The Chinese annals relate that when the armies of Kublai Khan invaded, several tribal tu’ssu, in particular the Hani or He-man, offered prolonged resistance. In this context the walled city of Mojiang or Ta-lang (Akha: Tm-lang) is mentioned (Mojiang Editorial Committee, 1983). Full occupation of Yunnan and submission of the Wu-man, He-man. and Yung Barbarians was achieved slowly in bloody wars between the sixteenth and nineteenth centuries. This culminated in the Yunnan war between 1855-1873 in which the tribal peoples of the south-western border areas joined a rebellion of the Islamic Haw Chinese (ed: Hui 回族) against Manchu rule. The rebellion was also triggered by the danger of infiltration by Western colonial powers through China’s ‘back-door’, Yunnan, and its fabulous resources. This is confirmed by French and British sources. The British had occupied Burma. The French had brought the ‘miracles’ of French ‘civilization’ to Cochin China in the form of a rigid system of taxation and forced labour. In Yunnan they found an impoverished and desperate population, oppressed by Hani or Tai tu’ssu and Chinese administrators (Scott and Hardiman, 1900; Bonifacy, I904; Henry. I903; Madrolle. 1925; Vial. 1917).

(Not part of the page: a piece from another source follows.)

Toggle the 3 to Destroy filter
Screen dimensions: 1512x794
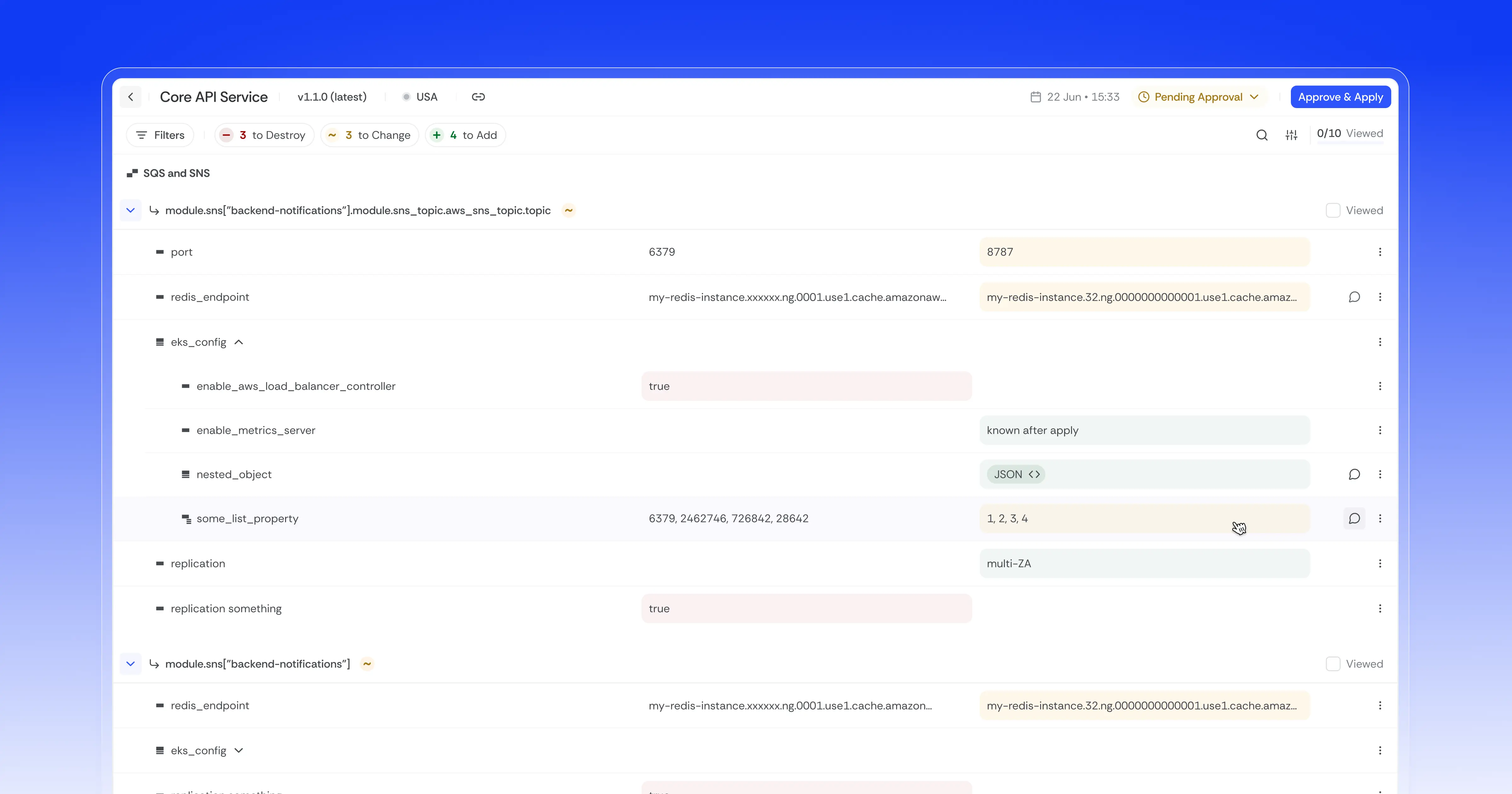(x=264, y=135)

Over many centuries, therefore, the more inaccessible parts of mountainous southern Yunnan, and neighbouring Vietnam, Laos, and Burma became the ‘zonas de refugio’ for tribal groups marginalized by the smaller vassal states which occupied the lowland aras. In this process of marginalization, tribal groups such as the Hani and Akha also selected and constructed their habitats — in terms of altitude and surrounding forestation – in such a way that they would not be easily accessible to soldiers, bandits, and tax-collectors. Such processes have been termed ‘encapsulation’ (Douglas, 1965). They led in this case to differentiation in dialect and forms of dress. In parallel, however, they developed a distinctive unifying social and political structure. which I have called an ‘ethnic alliance system’.
— Leo Alting von Gesau, Akha Internal History: Marginalization and the Ethnic Alliance System in Turton (ed.) Civility and savagery: social identity in Tai States
Contrast a personally more familiar usage: data and methods need to be forcibly constrained over time to stay within the control of the engineer of the system.
This is not an attempt at etymology. I would guess the source of the computer science definition is more likely via chemistry.
I found the quote in another book, and due to the weirdly patchy nature of google books was able to find the source of the quote but not of the original term encapsulation as used by Douglas in 1965. Only the first page of the bibliography of Civility and savagery: social identity in the Tai states is available online. I wonder if this is due to a little sloppiness in scanning. I can imagine the impatient intern thinking “who reads bibliographies anyway, all the content is already over”. Or perhaps it’s the fault of some weird copyright terms condition analogous to the text-as-unicode text being present for search but not accessible to copy and paste, so getting back to text requires using FreeOCR. I’m not even sure who Douglas is – some second guessing suggests perhaps Mary Douglas, who did write about construction of excluded groups, but didn’t publish a book that year and whose Purity and Danger from a year later doesn’t contain the word encapsulation. It’s very weird having the science fictional awesomeness of Google books at your fingertips, but having to search a library like a really long Word document, when the hyperlink equivalent (ie, a reference) could be right there.
At any rate, without a physical copy of the book in a library I can access, Douglas’ definitive coining has gone 404 and the brave digital world of Google books has worse linkrot than a standard academic bibliography. I guess their hrefs are a little too thoroughly encapsulated.